For the first iteration, we use a pre-specified number that is sufficiently large so that most of the shards generated are small in size. Each shard is processed by a single Spark task. Since 0-shard is very small in this iteration, having lots of small shards does not affect the efficiency. In later iterations, the number of shards are determined automatically by the number of leftover N-grams.

Both of these solutions were possible due to the flexibility offered by the Spark DSL. With Hive, developers do not have control over such lower-level operations.

General purpose library for training models

How language models are used depends on the context of different applications. Each application may require different data and configurations, and therefore a different pipeline. In the Hive solution, the SQL part of the pipeline was similar across applications but had different components in several places. Instead of repeating code for each pipeline, we developed a general purpose Spark application that can be invoked from different pipelines with different data sources and configurations.

With the Spark-based solution, we could also automatically optimize the workflow of steps performed by the application based on the input configuration. For example, if the user did not specify to use entropy pruning, the application would skip model re-estimation. If the user specified count-cutoff in the configuration, the application would collapse many low-count N-grams into single one with a wildcard placeholder in order to reduce storage. These optimizations saved computational resources and produced the trained model in less time.

Spark pipeline vs. Hive pipeline performance comparison

We used following performance metrics to compare the Spark pipeline against the Hive pipeline:

  • CPU time: This is the CPU usage from the perspective of the operating system. For example, if you have a job that is running one process on a 32-core machine using 50% of all CPU for 10 seconds, then your CPU time would be 32 * 0.5 * 10 = 160 CPU seconds.
  • CPU reservation time: This is the CPU reservation from the perspective of the resource management framework. For example, if we reserve a 32-core machine for 10 seconds to run the job, the CPU reservation time is 32 * 10 = 320 CPU seconds. The ratio of CPU time to CPU reservation time reflects how well are we utilizing the reserved CPU resources on the cluster. When accurate, the reservation time is a better gauge than CPU time for comparing execution engines running the same workloads. For example, if a process requires 1 CPU second to run but must reserve 100 CPU seconds, it is less efficient by this metric than a process that requires 10 CPU seconds and reserves 10 CPU seconds to do the same amount of work.
  • Latency / wall time: End-to-end elapsed time of the job.

The following charts summarize the performance comparison between the Spark and Hive jobs. Note that with Spark the pipeline is not a 1:1 translation of Hive pipeline. It has several customizations and optimizations that contributed to the better scalability and performance.
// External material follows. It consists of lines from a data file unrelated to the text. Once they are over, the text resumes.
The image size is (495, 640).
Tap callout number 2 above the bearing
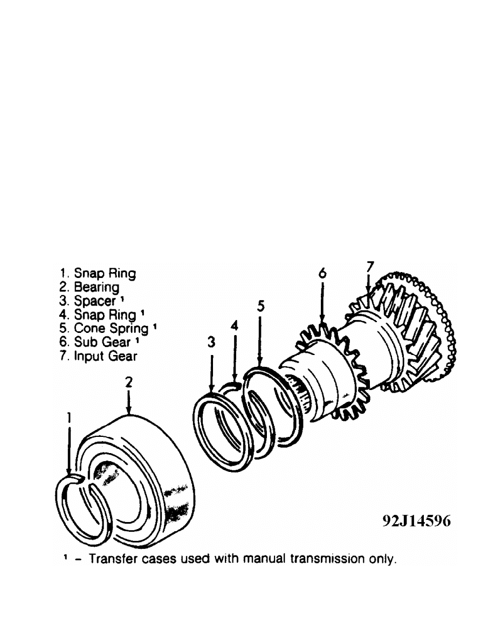128,382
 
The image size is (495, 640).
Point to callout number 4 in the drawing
235,327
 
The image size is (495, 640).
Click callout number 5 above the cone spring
260,306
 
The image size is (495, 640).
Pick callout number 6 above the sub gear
322,273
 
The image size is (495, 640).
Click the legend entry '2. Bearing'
91,287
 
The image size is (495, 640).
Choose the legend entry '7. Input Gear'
99,356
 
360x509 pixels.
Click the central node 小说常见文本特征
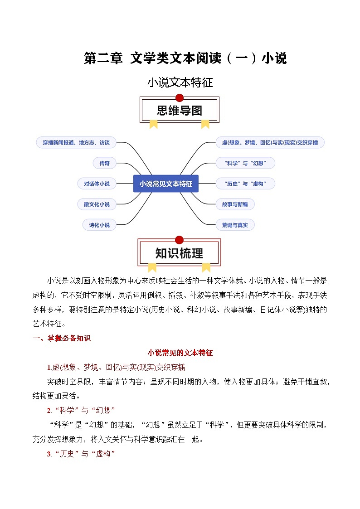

Spark-based pipelines can scale comfortably to process many times more input data than what Hive could handle at peak. For example, we trained a large language model on 15x more data, which generated a language model containing 19.2 billion N-grams within a few hours. Ability to train with more data and run experiments faster leads to higher-quality models. Larger language models generally lead to better results in related applications, as we observed in our own experience.

Conclusion

The flexibility offered by Spark helped us to:

  • Express application logic in a modular way that is more readable and maintainable compared with a monolithic SQL string.
  • Perform custom processing over data (e.g., partitioning, shuffling) at any stage in the computation.
  • Save compute resources and experimentation time due to a performant compute engine.
  • Train high-quality language models due to ability to scale with larger input data.
  • Build a generic application that can be used for generating language models across different products.
  • Migrate from our earlier solution due to support to run user binaries (like Hive’s TRANSFORM) and compatibility in interacting with Hive data.